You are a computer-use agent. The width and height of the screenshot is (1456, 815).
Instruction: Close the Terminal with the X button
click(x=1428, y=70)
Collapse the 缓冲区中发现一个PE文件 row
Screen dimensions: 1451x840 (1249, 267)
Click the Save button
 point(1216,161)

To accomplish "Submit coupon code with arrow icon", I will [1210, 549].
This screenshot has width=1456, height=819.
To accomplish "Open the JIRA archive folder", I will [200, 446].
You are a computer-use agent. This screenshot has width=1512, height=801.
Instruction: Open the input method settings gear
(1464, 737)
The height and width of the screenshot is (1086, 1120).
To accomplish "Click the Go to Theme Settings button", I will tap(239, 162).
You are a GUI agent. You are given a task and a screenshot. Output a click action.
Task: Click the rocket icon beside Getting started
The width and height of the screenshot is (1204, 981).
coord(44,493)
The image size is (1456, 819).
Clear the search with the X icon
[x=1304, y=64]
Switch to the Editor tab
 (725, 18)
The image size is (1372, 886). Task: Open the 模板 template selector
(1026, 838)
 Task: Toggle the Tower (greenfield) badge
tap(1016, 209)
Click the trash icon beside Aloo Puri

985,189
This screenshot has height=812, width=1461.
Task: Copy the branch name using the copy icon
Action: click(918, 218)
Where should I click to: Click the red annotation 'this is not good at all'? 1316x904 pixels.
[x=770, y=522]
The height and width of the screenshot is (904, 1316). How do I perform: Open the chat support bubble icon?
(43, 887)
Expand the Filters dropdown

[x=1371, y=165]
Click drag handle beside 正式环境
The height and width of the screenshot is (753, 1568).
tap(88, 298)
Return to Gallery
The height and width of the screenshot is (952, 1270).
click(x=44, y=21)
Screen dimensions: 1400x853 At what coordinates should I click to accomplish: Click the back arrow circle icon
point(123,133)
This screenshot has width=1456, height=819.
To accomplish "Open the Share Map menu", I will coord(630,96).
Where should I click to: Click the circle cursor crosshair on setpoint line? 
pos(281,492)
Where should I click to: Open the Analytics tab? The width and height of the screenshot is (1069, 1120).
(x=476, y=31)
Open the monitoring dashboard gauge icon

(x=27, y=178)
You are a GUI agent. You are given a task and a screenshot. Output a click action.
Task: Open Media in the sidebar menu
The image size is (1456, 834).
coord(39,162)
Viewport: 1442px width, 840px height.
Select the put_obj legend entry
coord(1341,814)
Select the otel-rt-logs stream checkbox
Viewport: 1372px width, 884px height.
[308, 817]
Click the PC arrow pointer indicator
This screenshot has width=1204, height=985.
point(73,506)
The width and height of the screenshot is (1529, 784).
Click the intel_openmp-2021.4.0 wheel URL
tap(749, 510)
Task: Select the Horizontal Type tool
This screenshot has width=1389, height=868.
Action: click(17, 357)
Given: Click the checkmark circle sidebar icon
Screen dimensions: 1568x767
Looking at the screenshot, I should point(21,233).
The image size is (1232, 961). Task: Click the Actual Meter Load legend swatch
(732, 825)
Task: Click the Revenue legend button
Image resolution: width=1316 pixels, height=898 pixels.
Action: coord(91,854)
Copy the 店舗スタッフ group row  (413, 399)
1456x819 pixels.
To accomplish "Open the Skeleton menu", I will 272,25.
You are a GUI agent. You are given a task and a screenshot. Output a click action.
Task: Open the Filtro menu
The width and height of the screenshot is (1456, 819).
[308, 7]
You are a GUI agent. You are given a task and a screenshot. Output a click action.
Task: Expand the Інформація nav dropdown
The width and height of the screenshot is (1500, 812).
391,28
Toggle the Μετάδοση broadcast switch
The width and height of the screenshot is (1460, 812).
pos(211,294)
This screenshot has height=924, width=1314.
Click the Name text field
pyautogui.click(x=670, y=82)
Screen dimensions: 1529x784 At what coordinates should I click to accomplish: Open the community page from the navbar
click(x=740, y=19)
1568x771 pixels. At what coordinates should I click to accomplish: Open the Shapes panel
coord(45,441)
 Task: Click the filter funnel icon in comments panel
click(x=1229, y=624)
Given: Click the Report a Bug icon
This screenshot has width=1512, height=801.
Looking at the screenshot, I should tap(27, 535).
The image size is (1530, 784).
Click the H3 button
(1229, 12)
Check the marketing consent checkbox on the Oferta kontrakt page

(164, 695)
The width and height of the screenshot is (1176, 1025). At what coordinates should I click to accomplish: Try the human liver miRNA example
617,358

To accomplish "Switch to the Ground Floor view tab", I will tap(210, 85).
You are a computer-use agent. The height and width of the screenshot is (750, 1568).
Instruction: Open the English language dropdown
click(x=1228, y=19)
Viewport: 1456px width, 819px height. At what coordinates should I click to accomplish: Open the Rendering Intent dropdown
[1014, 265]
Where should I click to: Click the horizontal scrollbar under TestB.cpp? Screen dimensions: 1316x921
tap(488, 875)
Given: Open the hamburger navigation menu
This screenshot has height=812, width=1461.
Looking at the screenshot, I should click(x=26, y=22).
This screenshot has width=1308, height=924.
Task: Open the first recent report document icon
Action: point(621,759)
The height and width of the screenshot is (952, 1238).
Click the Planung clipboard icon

• _WORK TASK_
Please transcribe the listing in its entirety, exactly.

• _ANSWER SECTION_
You are a computer-use agent. The width and height of the screenshot is (1456, 815).
Instruction: Close the Terminal with the X button
click(x=1428, y=70)
Collapse the 缓冲区中发现一个PE文件 row
Screen dimensions: 1451x840 (1249, 267)
Click the Save button
 point(1216,161)

To accomplish "Submit coupon code with arrow icon", I will [1210, 549].
This screenshot has width=1456, height=819.
To accomplish "Open the JIRA archive folder", I will [200, 446].
You are a computer-use agent. This screenshot has width=1512, height=801.
Instruction: Open the input method settings gear
(1464, 737)
The height and width of the screenshot is (1086, 1120).
To accomplish "Click the Go to Theme Settings button", I will tap(239, 162).
You are a GUI agent. You are given a task and a screenshot. Output a click action.
Task: Click the rocket icon beside Getting started
The width and height of the screenshot is (1204, 981).
coord(44,493)
The image size is (1456, 819).
Clear the search with the X icon
[x=1304, y=64]
Switch to the Editor tab
 (725, 18)
The image size is (1372, 886). Task: Open the 模板 template selector
(1026, 838)
 Task: Toggle the Tower (greenfield) badge
tap(1016, 209)
Click the trash icon beside Aloo Puri

985,189
This screenshot has height=812, width=1461.
Task: Copy the branch name using the copy icon
Action: click(918, 218)
Where should I click to: Click the red annotation 'this is not good at all'? 1316x904 pixels.
[x=770, y=522]
The height and width of the screenshot is (904, 1316). How do I perform: Open the chat support bubble icon?
(43, 887)
Expand the Filters dropdown

[x=1371, y=165]
Click drag handle beside 正式环境
The height and width of the screenshot is (753, 1568).
tap(88, 298)
Return to Gallery
The height and width of the screenshot is (952, 1270).
click(x=44, y=21)
Screen dimensions: 1400x853 At what coordinates should I click to accomplish: Click the back arrow circle icon
point(123,133)
This screenshot has width=1456, height=819.
To accomplish "Open the Share Map menu", I will coord(630,96).
Where should I click to: Click the circle cursor crosshair on setpoint line? 
pos(281,492)
Where should I click to: Open the Analytics tab? The width and height of the screenshot is (1069, 1120).
(x=476, y=31)
Open the monitoring dashboard gauge icon

(x=27, y=178)
You are a GUI agent. You are given a task and a screenshot. Output a click action.
Task: Open Media in the sidebar menu
The image size is (1456, 834).
coord(39,162)
Viewport: 1442px width, 840px height.
Select the put_obj legend entry
coord(1341,814)
Select the otel-rt-logs stream checkbox
Viewport: 1372px width, 884px height.
[308, 817]
Click the PC arrow pointer indicator
This screenshot has width=1204, height=985.
point(73,506)
The width and height of the screenshot is (1529, 784).
Click the intel_openmp-2021.4.0 wheel URL
tap(749, 510)
Task: Select the Horizontal Type tool
This screenshot has width=1389, height=868.
Action: click(17, 357)
Given: Click the checkmark circle sidebar icon
Screen dimensions: 1568x767
Looking at the screenshot, I should point(21,233).
The image size is (1232, 961). Task: Click the Actual Meter Load legend swatch
(732, 825)
Task: Click the Revenue legend button
Image resolution: width=1316 pixels, height=898 pixels.
Action: coord(91,854)
Copy the 店舗スタッフ group row  (413, 399)
1456x819 pixels.
To accomplish "Open the Skeleton menu", I will 272,25.
You are a GUI agent. You are given a task and a screenshot. Output a click action.
Task: Open the Filtro menu
The width and height of the screenshot is (1456, 819).
[308, 7]
You are a GUI agent. You are given a task and a screenshot. Output a click action.
Task: Expand the Інформація nav dropdown
The width and height of the screenshot is (1500, 812).
391,28
Toggle the Μετάδοση broadcast switch
The width and height of the screenshot is (1460, 812).
pos(211,294)
This screenshot has height=924, width=1314.
Click the Name text field
pyautogui.click(x=670, y=82)
Screen dimensions: 1529x784 At what coordinates should I click to accomplish: Open the community page from the navbar
click(x=740, y=19)
1568x771 pixels. At what coordinates should I click to accomplish: Open the Shapes panel
coord(45,441)
 Task: Click the filter funnel icon in comments panel
click(x=1229, y=624)
Given: Click the Report a Bug icon
This screenshot has width=1512, height=801.
Looking at the screenshot, I should tap(27, 535).
The image size is (1530, 784).
Click the H3 button
(1229, 12)
Check the marketing consent checkbox on the Oferta kontrakt page

(164, 695)
The width and height of the screenshot is (1176, 1025). At what coordinates should I click to accomplish: Try the human liver miRNA example
617,358

To accomplish "Switch to the Ground Floor view tab", I will tap(210, 85).
You are a computer-use agent. The height and width of the screenshot is (750, 1568).
Instruction: Open the English language dropdown
click(x=1228, y=19)
Viewport: 1456px width, 819px height. At what coordinates should I click to accomplish: Open the Rendering Intent dropdown
[1014, 265]
Where should I click to: Click the horizontal scrollbar under TestB.cpp? Screen dimensions: 1316x921
tap(488, 875)
Given: Open the hamburger navigation menu
This screenshot has height=812, width=1461.
Looking at the screenshot, I should click(x=26, y=22).
This screenshot has width=1308, height=924.
Task: Open the first recent report document icon
Action: point(621,759)
The height and width of the screenshot is (952, 1238).
Click the Planung clipboard icon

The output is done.